Your task: Please return the rows below without any change, starting at the line containing "You are a computer-use agent. Screen dimensions: 830x543" and ending at the line containing "coord(800,215)".

── Data provided ──

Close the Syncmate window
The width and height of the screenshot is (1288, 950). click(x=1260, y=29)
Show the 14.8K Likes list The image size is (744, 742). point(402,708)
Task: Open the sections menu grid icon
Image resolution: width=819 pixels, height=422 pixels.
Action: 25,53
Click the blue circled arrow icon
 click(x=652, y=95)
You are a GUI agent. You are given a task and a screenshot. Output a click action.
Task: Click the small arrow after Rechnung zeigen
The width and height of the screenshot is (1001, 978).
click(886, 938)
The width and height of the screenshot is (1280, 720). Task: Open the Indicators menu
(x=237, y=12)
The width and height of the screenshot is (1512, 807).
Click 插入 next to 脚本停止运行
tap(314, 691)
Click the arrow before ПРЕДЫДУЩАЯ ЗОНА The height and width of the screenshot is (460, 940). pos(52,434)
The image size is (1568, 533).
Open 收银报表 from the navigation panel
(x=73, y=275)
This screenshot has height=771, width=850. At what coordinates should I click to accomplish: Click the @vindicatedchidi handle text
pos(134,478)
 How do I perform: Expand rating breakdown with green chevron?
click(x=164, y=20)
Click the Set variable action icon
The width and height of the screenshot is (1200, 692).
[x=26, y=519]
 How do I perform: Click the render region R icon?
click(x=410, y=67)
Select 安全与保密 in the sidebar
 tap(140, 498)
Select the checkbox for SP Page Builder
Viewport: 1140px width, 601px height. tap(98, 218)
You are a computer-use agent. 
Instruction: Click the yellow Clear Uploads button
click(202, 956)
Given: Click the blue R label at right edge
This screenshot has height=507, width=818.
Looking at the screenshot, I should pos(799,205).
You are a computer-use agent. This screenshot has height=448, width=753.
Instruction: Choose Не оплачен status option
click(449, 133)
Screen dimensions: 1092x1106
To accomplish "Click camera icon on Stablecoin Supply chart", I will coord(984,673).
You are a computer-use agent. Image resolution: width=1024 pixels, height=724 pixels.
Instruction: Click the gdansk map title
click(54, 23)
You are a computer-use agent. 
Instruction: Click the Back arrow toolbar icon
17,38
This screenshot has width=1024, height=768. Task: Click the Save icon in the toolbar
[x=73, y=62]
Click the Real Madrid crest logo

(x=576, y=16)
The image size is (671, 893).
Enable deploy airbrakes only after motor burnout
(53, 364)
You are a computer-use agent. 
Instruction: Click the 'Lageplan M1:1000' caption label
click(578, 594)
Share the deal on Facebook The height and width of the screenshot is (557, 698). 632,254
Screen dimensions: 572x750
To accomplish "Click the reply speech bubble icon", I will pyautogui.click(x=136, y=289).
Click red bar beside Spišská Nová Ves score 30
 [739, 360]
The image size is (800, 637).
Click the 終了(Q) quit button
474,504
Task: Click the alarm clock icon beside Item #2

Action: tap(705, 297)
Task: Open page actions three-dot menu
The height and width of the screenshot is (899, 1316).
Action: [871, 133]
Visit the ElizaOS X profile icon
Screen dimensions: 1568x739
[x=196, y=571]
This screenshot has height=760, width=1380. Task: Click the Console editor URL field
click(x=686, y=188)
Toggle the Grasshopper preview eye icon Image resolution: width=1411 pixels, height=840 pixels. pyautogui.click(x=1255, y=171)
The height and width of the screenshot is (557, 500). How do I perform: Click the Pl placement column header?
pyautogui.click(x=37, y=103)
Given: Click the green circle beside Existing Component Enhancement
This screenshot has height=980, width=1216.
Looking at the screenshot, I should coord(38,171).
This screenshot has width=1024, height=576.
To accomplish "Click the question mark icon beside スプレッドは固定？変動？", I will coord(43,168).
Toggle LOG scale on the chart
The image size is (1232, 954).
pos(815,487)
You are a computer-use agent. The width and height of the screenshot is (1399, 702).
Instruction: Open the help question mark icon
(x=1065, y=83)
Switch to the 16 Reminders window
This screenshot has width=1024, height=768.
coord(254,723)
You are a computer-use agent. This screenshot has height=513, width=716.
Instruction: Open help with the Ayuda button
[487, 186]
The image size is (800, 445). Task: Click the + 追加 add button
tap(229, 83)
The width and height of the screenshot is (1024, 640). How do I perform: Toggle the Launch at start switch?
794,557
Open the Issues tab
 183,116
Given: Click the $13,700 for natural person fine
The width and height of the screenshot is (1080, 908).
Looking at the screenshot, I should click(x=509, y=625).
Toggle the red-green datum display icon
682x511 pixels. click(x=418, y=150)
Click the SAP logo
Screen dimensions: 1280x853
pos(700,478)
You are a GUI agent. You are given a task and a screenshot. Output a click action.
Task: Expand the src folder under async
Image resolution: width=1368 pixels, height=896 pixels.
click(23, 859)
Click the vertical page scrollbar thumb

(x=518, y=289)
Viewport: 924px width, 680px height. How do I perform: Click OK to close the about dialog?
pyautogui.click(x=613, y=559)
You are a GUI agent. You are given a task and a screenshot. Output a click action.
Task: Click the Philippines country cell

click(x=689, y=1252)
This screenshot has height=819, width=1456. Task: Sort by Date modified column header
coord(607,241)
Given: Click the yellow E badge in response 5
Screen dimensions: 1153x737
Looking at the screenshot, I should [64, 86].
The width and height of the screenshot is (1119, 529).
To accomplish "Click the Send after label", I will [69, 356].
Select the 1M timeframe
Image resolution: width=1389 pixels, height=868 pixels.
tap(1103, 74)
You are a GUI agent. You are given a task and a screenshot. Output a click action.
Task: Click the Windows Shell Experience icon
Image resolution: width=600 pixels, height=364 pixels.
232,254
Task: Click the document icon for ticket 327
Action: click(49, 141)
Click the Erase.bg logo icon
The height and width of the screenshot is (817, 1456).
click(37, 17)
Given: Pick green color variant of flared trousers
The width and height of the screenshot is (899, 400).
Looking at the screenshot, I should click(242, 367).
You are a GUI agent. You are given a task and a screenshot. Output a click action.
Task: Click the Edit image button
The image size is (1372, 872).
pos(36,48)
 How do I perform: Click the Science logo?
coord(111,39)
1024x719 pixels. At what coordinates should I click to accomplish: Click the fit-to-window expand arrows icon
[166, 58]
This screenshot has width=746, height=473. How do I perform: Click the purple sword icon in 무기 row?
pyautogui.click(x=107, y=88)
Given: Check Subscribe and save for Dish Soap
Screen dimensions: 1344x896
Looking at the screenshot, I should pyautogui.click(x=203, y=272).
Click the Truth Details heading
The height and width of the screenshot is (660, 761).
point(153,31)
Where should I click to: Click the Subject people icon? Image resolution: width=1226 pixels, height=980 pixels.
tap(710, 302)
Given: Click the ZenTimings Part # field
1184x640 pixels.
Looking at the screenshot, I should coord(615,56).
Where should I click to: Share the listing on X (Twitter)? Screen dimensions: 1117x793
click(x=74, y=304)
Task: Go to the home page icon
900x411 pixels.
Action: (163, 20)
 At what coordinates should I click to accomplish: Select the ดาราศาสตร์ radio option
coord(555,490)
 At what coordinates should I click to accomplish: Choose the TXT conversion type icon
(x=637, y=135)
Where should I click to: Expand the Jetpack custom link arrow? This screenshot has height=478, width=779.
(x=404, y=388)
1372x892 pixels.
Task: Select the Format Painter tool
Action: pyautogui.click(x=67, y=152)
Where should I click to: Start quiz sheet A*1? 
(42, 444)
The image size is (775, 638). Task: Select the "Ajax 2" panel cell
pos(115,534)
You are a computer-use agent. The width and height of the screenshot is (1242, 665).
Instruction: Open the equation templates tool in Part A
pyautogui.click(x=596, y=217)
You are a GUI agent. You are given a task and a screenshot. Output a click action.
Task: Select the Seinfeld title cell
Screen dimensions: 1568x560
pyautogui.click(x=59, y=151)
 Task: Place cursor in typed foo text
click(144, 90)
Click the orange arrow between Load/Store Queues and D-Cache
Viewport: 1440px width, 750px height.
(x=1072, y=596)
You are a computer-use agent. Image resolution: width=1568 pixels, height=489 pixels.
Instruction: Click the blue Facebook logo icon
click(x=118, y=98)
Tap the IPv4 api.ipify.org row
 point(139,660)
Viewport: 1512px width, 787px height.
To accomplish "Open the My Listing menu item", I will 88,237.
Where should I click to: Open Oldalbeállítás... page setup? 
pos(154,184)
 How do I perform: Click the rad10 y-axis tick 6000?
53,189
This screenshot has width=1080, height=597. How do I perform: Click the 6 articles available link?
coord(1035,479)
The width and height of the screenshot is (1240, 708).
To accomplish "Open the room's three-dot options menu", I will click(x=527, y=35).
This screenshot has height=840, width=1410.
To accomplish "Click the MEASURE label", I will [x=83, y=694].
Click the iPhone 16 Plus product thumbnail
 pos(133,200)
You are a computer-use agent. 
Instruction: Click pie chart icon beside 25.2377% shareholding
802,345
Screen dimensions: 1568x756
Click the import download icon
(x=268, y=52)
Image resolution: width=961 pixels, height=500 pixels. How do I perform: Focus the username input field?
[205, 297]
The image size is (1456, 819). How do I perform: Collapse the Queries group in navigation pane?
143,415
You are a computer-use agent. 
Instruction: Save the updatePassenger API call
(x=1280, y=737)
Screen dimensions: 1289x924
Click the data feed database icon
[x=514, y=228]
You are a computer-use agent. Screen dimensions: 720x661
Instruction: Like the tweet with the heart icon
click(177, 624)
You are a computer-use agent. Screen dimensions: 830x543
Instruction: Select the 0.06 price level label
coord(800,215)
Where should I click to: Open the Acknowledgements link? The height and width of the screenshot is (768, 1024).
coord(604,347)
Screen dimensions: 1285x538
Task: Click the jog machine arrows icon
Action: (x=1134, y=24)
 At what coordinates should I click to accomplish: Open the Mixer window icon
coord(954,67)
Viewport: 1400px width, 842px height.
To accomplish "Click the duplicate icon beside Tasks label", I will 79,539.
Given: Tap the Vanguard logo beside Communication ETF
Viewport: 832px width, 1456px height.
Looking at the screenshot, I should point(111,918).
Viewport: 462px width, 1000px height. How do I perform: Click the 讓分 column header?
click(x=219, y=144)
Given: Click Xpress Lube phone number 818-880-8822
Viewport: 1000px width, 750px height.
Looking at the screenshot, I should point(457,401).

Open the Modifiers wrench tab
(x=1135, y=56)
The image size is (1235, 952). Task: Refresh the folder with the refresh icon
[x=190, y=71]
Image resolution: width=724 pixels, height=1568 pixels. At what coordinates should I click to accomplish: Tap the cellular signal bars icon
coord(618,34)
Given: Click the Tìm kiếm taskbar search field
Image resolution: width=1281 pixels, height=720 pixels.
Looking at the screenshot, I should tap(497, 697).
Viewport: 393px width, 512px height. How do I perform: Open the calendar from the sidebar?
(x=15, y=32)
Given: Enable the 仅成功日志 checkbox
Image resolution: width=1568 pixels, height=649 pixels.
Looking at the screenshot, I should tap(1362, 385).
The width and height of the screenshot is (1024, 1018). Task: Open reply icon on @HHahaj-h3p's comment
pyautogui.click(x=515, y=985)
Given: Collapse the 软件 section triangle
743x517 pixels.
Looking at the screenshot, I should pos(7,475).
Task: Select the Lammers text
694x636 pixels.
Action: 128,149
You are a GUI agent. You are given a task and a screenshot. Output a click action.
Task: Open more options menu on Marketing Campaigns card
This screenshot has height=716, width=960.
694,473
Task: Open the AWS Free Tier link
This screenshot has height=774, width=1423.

───

Output for this task:
You are a computer-use agent. Screen dimensions: 830x543
Instruction: Select the 0.06 price level label
coord(800,215)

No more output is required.